READING PASSAGE >>
-- begin --

I. What is Relationism?

The Roots of a Relational Approach

Relationism is not a school, yet. Its first roots may be found in the works of Heraclitus who wrote: ‘You cannot step twice into the same river; for other waters and yet others go ever flowing on’. American pragmatists like Dewey and Bentley are also recognised as pioneers in transactional thought. The way we use relations is synonymous with the way these thinkers used transactions. In sociology, the seminal text of Mustapha Emirbayer (1997), ‘Manifesto for a Relational Sociology’, has begun to open the door to new debates.[1] For the purpose of this paper, I shall concentrate my attention on the relational thinking developed by Norbert Elias. Several reasons lead me to this decision. First, Elias produced a prominent and diverse body of work that forms a coherent whole. The fact that he wrote over the course of 40 years allows us to see the evolution of his thought. Second, Elias did not belong to any school, nor did he want to create one. Thus, one can use his works as a toolbox to offer radically different approaches to IR or to propose a re-conceptualisation of some basic terms. Thirdly, Elias’s personal life was shaped by the traumatic world events of the twentieth century; he was a privileged and informed witness to many events that would have an important impact on the development of his thoughts. Elias used many examples and illustrations from world politics in his theoretical reflections (Linklater 2004: 41). His entire œuvre was dedicated to studying relations of power and violence, themes at the core of the discipline of International Relations. Fourth, a number of IR scholars have been influenced by Elias. Patrick Thaddeus Jackson (2006) is one of these thinkers. At the same time, one of the major thinkers of the last three decades, Andrew Linklater, has started to integrate Elias’s thought into his research. Both Jackson and Linklater are essential players in the development of relational thinking in IR as they appear to be bridge builders: Jackson with the constructivists and Linklater with the English School and with critical theorists. Indeed, as Linklater (2007b: 4) notes:

But one strand of figurational sociology can explore social variations in connection with an explicit normative stance; it can do so while striving to ensure that moral commitments do not distort empirical inquiry and produce only convenient findings. Such an approach can advance the quest for sociological investigation with an emancipatory intent.[2]

Finally, there is a group of ‘Eliasians’ who devoted most of their scholarly life to developing Elias’s thought. Robert van Krieken, for instance, wrote a crucial text on violence (1989) but also on social theory (2002); Stephen Mennell (1990; 2007), who works on globalisation and de-civilising processes as well as the American civilising process, also relies heavily on Eliasian models. Both are part of a growing international ‘figurational Sociology’ network.

-- end --

SHORT PROBLEM A >>
Answer these from the passage on relationism:
(i) Which ancient thinker is named as an early root of relationism?
(ii) Over how many years did Elias write?
(iii) With which group does Jackson build bridges?
SHORT PROBLEM B >>
Resume the passage on relationism after its final sentence.
The data after this passage have no role in any of this.

STORED DATA >>
-- begin --

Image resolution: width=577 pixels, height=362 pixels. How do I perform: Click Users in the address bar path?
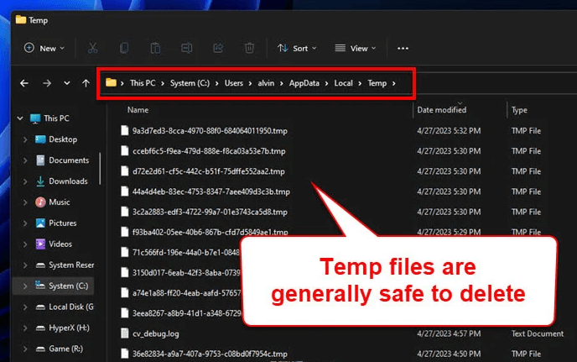coord(233,83)
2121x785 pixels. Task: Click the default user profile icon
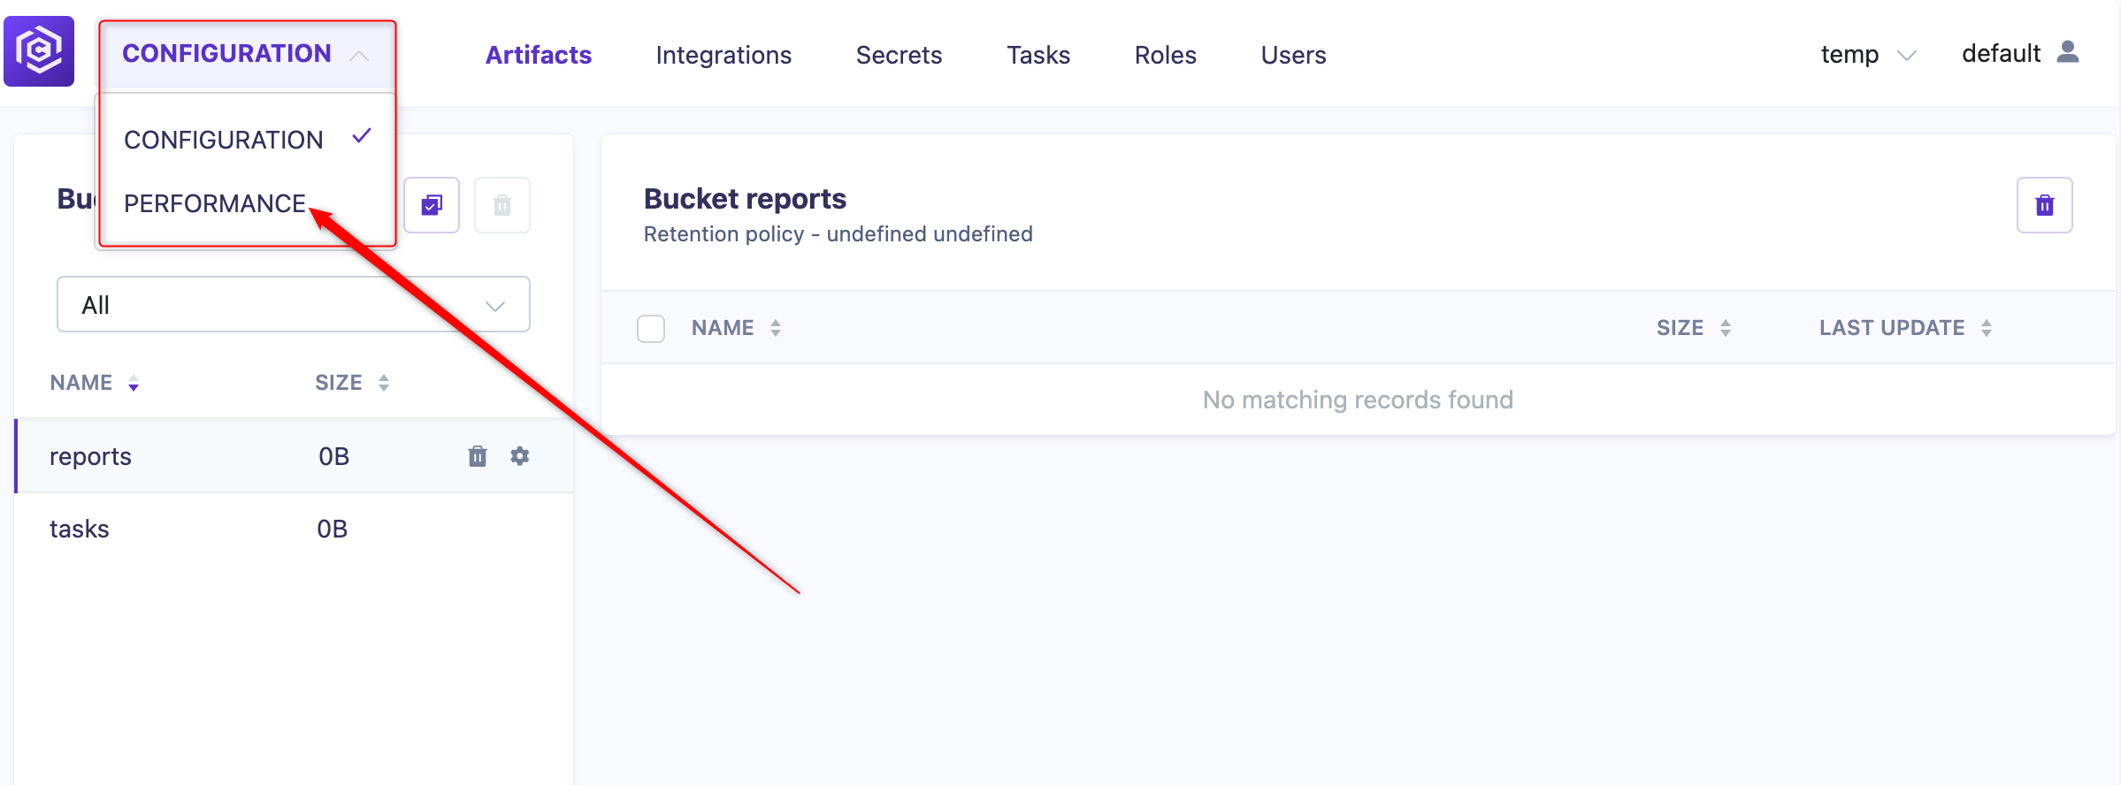2068,53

-- end --

EXERCISE RESPONSE A >>
(i) Heraclitus
(ii) 40 years
(iii) The constructivists

EXERCISE RESPONSE B >>
Many authors recognise that ‘down the road’ it is all about processes and relations. In other words, co-determinist thinkers are often partly ‘relational’ as evidenced in Bhaskar’s work (1998). Wendt also appears to be partly relational. For example, he writes ‘Agents and structures are themselves processes, in other words, on-going “accomplishments of practice”’ (Wendt, 1999: 313). But they remain trapped in their focus on, on the one hand, an analysis of the social structures; and on the other hand, an analysis of the agents. What relational thinking can bring is a systematic analysis of the relations and processes going on between the two. In other words, we want to give priority to the ‘arrows’ instead of the isolated boxes, in order to avoid reification and offer a more dynamic understanding of social reality. The goal of the next section is to clarify what is meant by relational thinking.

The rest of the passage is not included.